On this day in 1915, Nicholas Constantine Metropolis, the Greek-American mathematician, physicist and computer scientist, was born in Chicago, IL. In 1936 he received his bachelor's degree, and in 1941, his doctorate, both from the University of Chicago, and both in experimental physics. Shortly thereafter, J. Robert Oppenheimer recruited Metropolis (as one of the original 50-scientist staff) to work on the Manhattan Project at Los Alamos where he collaborated on the first nuclear reactors (i.e., the first atomic bomb). A significant portion of his time at Los Alamos was spent developing his understanding of computers. After the war, Metropolis left Los Alamos to teach at the University of Chicago. In 1948, he returned to Los Alamos, where he worked on two of his most well-known projects: the Monte Carlo method and the MANIAC computer.

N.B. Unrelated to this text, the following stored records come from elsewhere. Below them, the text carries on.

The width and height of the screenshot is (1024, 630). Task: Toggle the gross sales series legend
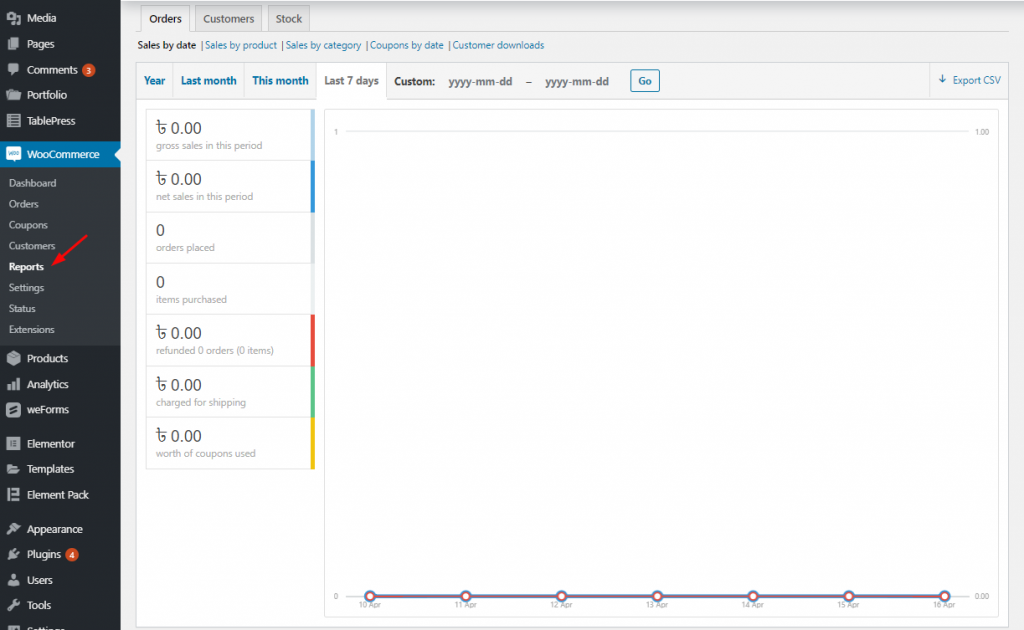point(230,135)
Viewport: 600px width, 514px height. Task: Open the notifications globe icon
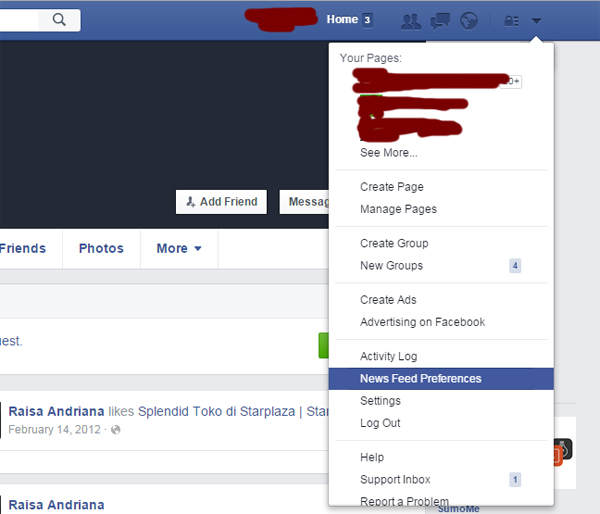click(x=468, y=20)
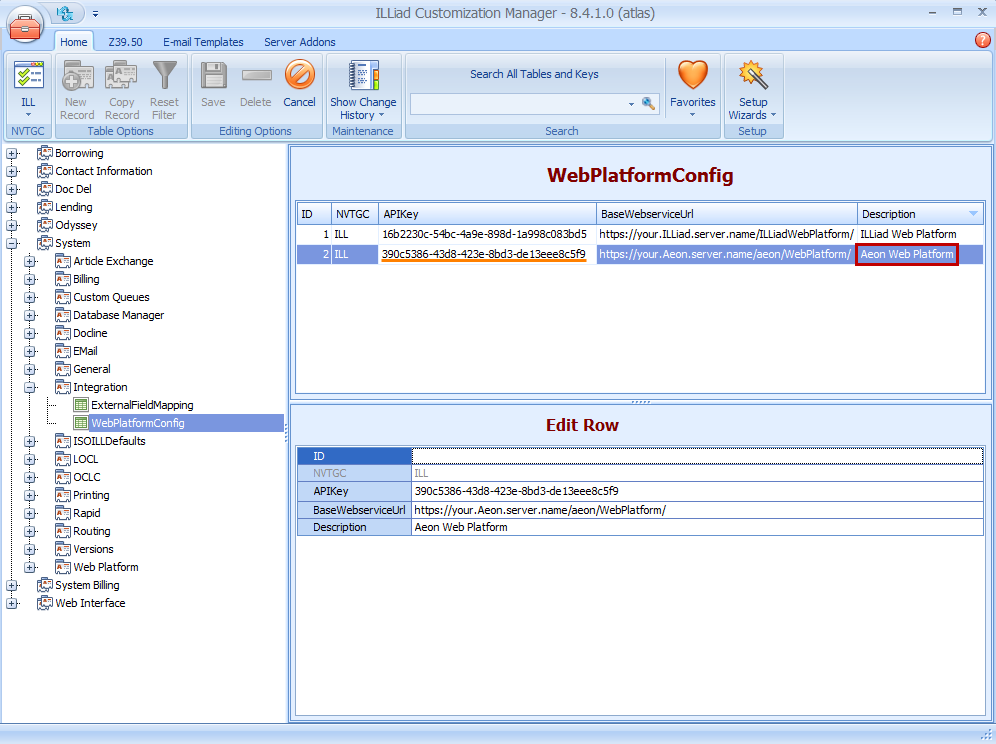996x744 pixels.
Task: Expand the Borrowing tree node
Action: [12, 153]
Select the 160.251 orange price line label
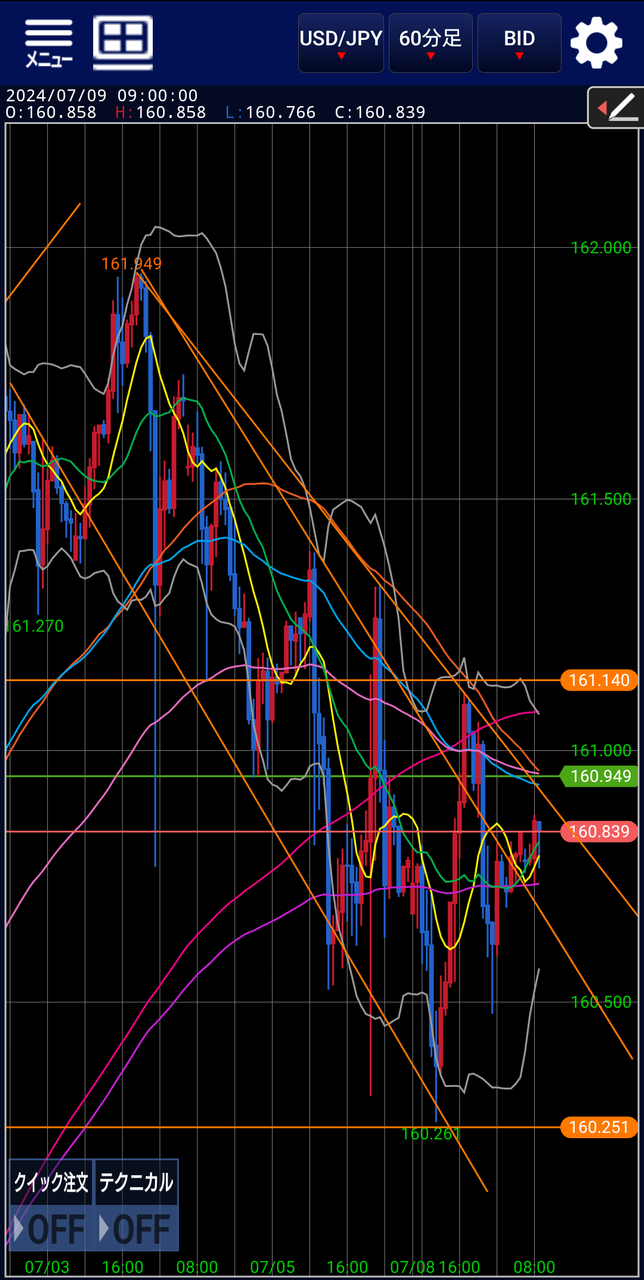 tap(600, 1127)
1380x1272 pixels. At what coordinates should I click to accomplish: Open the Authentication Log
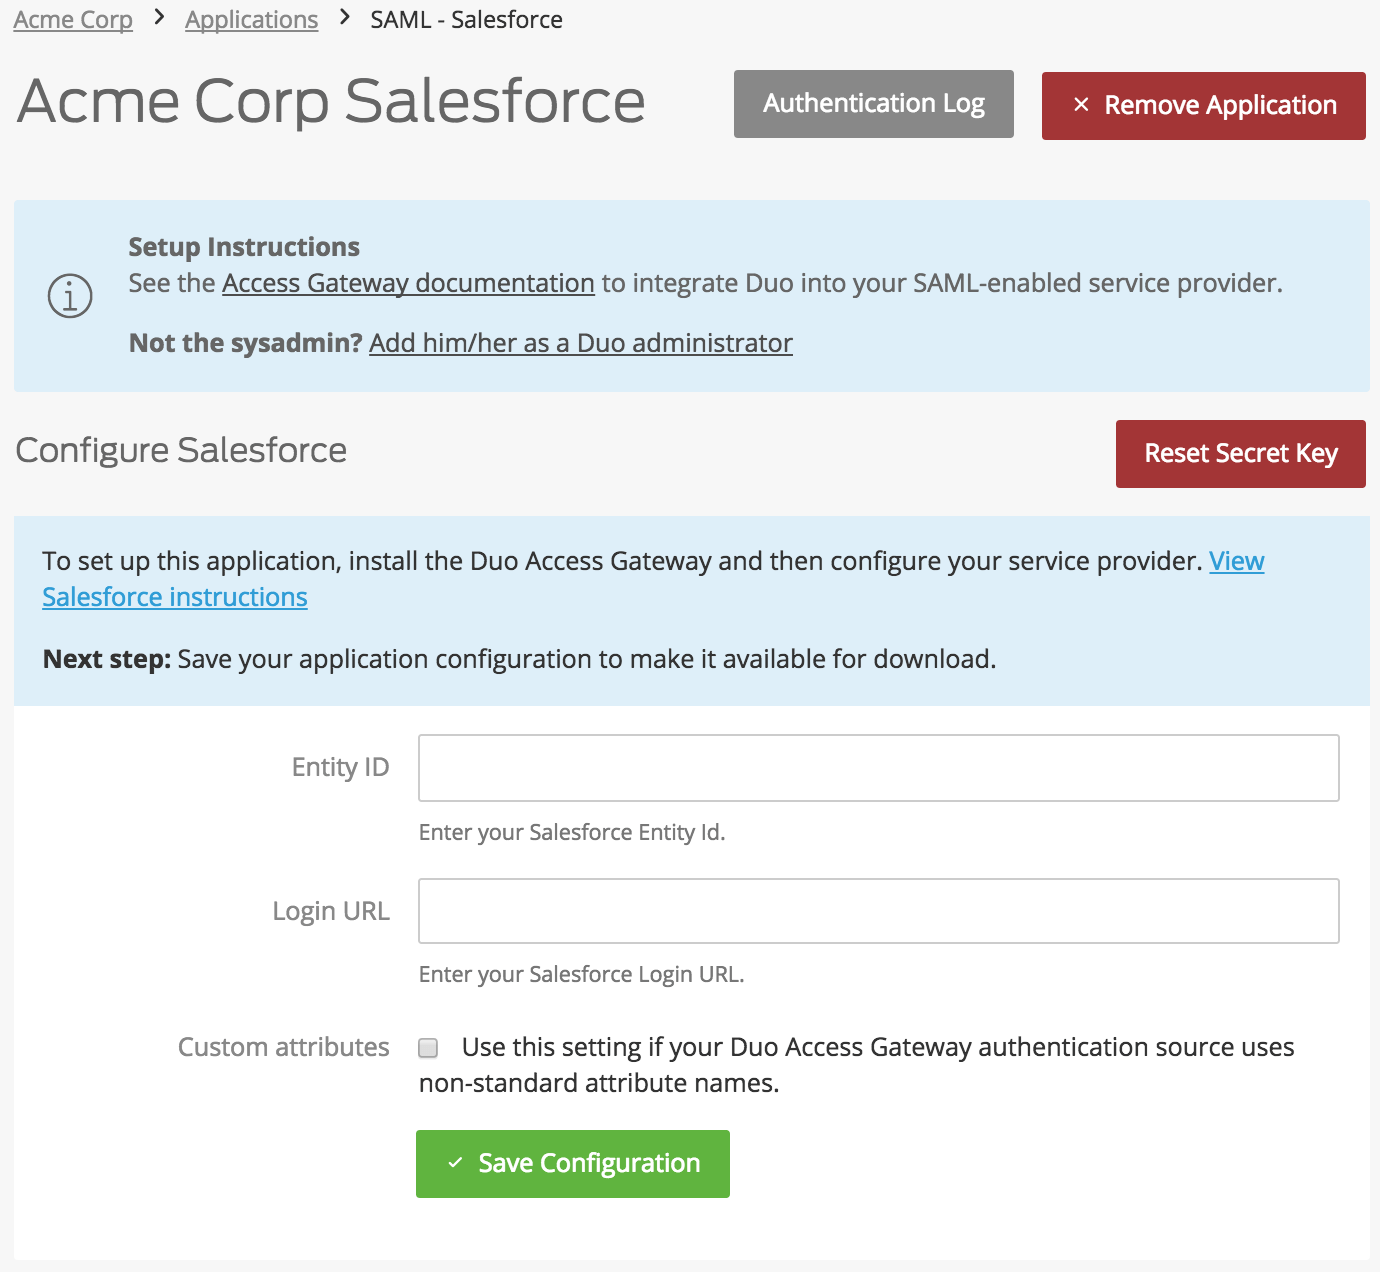(872, 103)
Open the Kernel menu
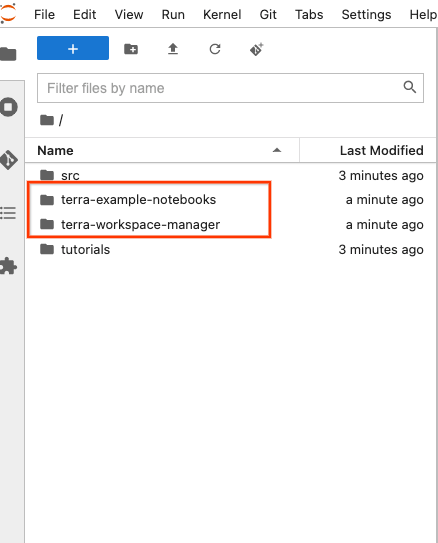 [x=222, y=15]
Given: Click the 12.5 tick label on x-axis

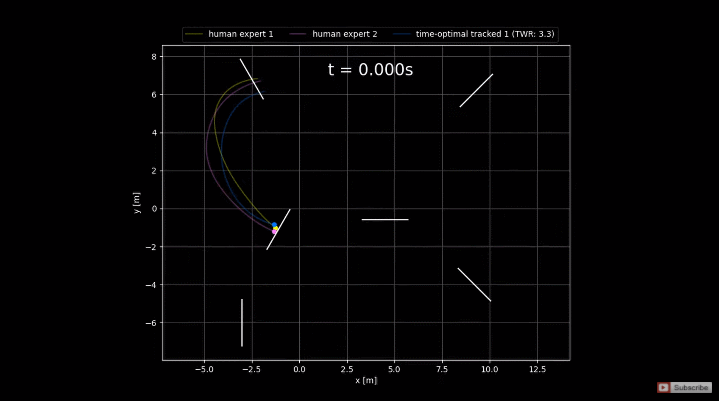Looking at the screenshot, I should 537,369.
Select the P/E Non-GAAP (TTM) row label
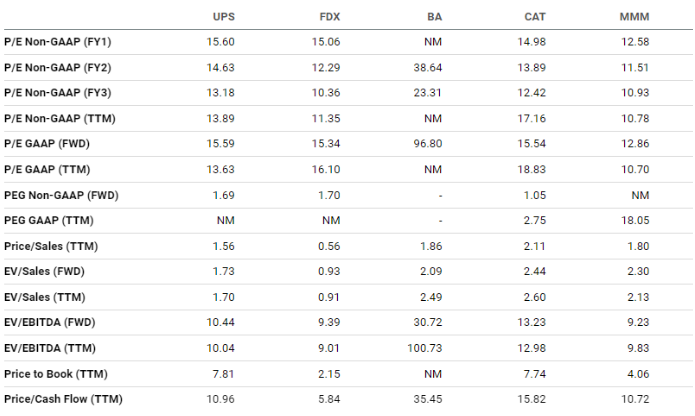The height and width of the screenshot is (416, 695). 60,119
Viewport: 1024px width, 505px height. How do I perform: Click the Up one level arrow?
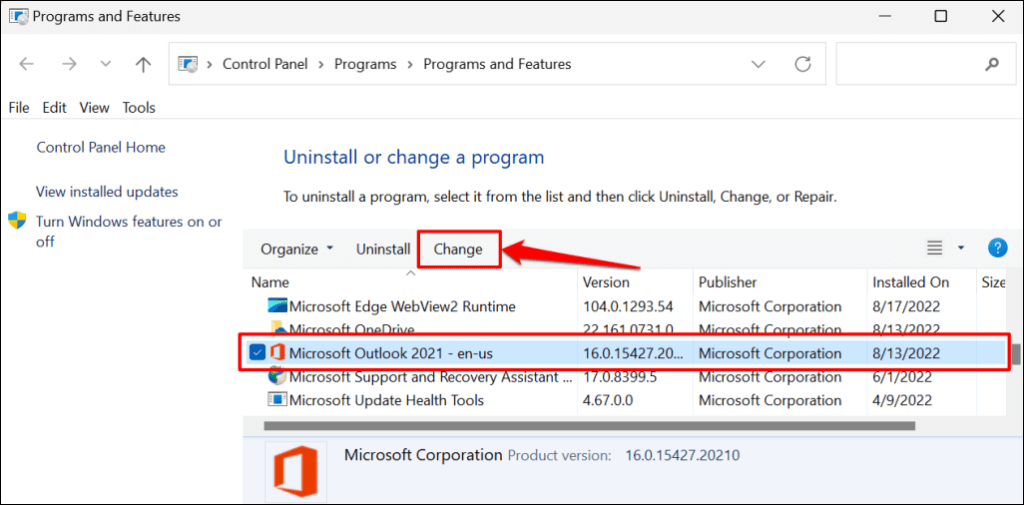pos(143,64)
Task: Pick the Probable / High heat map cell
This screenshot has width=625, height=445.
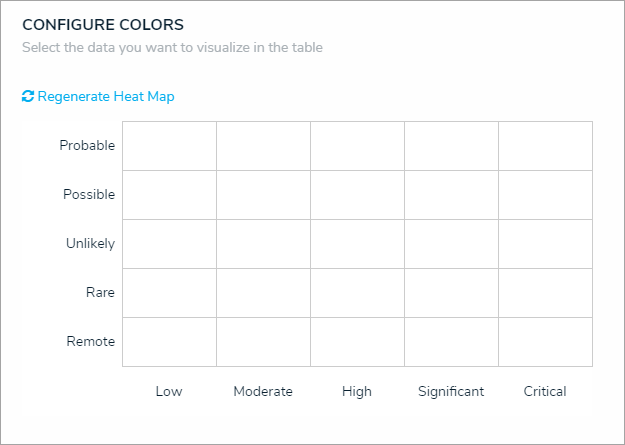Action: click(357, 146)
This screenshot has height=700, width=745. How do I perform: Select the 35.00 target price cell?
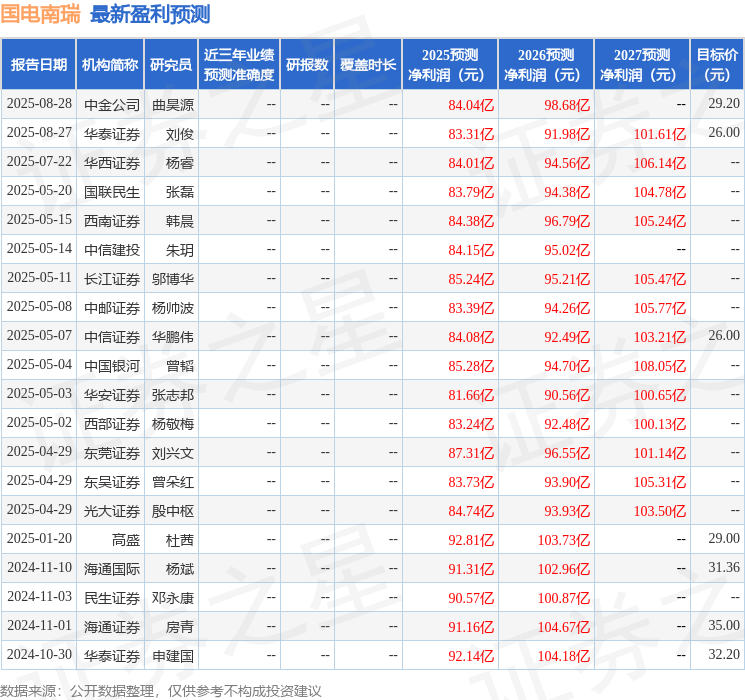click(x=724, y=627)
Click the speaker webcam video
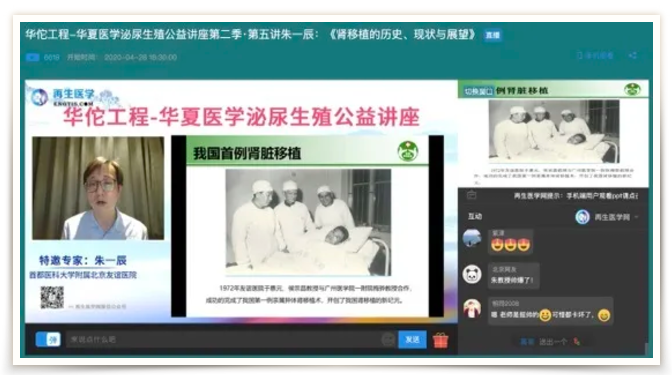Viewport: 672px width, 375px height. (98, 188)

The Monte Carlo method is an approach to statistical modeling which has been placed among the top ten algorithms having the "greatest influence on the development and practice of science and engineering in the 20th century." He is also credited with developing the Metropolis-Hastings algorithm, which generates a sequence of random samples in a situation where direct sampling is difficult. The Metropolis-Hastings algorithm is considered one of the most important contributions to statistical computing. Metropolis had a son and two daughters. He was an avid skier and tennis player until his mid-seventies.